───── Excerpted text
From June 30 to July 4, 2002, the majority of 3PPCLI relocated to Zabul Province, Northwest of Kandahar, to establish for the first time a coalition presence in the region.

The 3rd Battalion started preparing its redeployment back to Canada on July 13, and its members came back home in two contingents, on July 28 and July 30, after a short stay in Guam. In March 2003, the 1st Battalion, Princess Patricia's Canadian Light Infantry, deployed a 35-soldier platoon to serve alongside already deployed units from Operation Apollo. The platoon was replaced in July by a Royal Canadian Horse Artillery platoon.

==== Operation Athena (2004–2010) ====

From August 2004 to February 2005, during Operation Athena, the 3rd Battalion deployed a reconnaissance platoon with the LdSH (RC) reconnaissance squadron to Kabul. A battlegroup built on 1PPCLI deployed in Kandahar from February to July 2006.
──────────
_To do_:
- 1) Translate this sentence from the deployment excerpt into Spanish: "The platoon was replaced in July by a Royal Canadian Horse Artillery platoon."
- 2) Decide whether each statement agrees with the deployment excerpt. Answer yes or no for each, and quote the words from the excerpt that settle it.
(a) Members of the 3rd Battalion returned to Canada in two contingents.
(b) During Operation Athena, the 3rd Battalion's reconnaissance platoon deployed to Kandahar.
(c) Zabul Province lies southeast of Kandahar.
- 3) Recast the paragraph of the deployment excerpt beginning "The 3rd Battalion started preparing" as a bulleted list that keeps its main facts.
Base every answer on the deployment excerpt alone.
───── The data
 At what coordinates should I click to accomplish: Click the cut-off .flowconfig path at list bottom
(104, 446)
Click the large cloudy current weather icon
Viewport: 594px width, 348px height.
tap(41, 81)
──────────
_Responses to the exercise_:
- 1) El pelotón fue reemplazado en julio por un pelotón de la Royal Canadian Horse Artillery.

- 2)
(a) Yes: "its members came back home in two contingents, on July 28 and July 30"
(b) No: "deployed a reconnaissance platoon with the LdSH (RC) reconnaissance squadron to Kabul"
(c) No: "Zabul Province, Northwest of Kandahar"

- 3)
- July 13: the 3rd Battalion began preparing its redeployment to Canada.
- July 28 and July 30: its members returned home in two contingents after a short stay in Guam.
- March 2003: the 1st Battalion, Princess Patricia's Canadian Light Infantry, deployed a 35-soldier platoon to serve alongside units already deployed from Operation Apollo.
- July: a Royal Canadian Horse Artillery platoon replaced that platoon.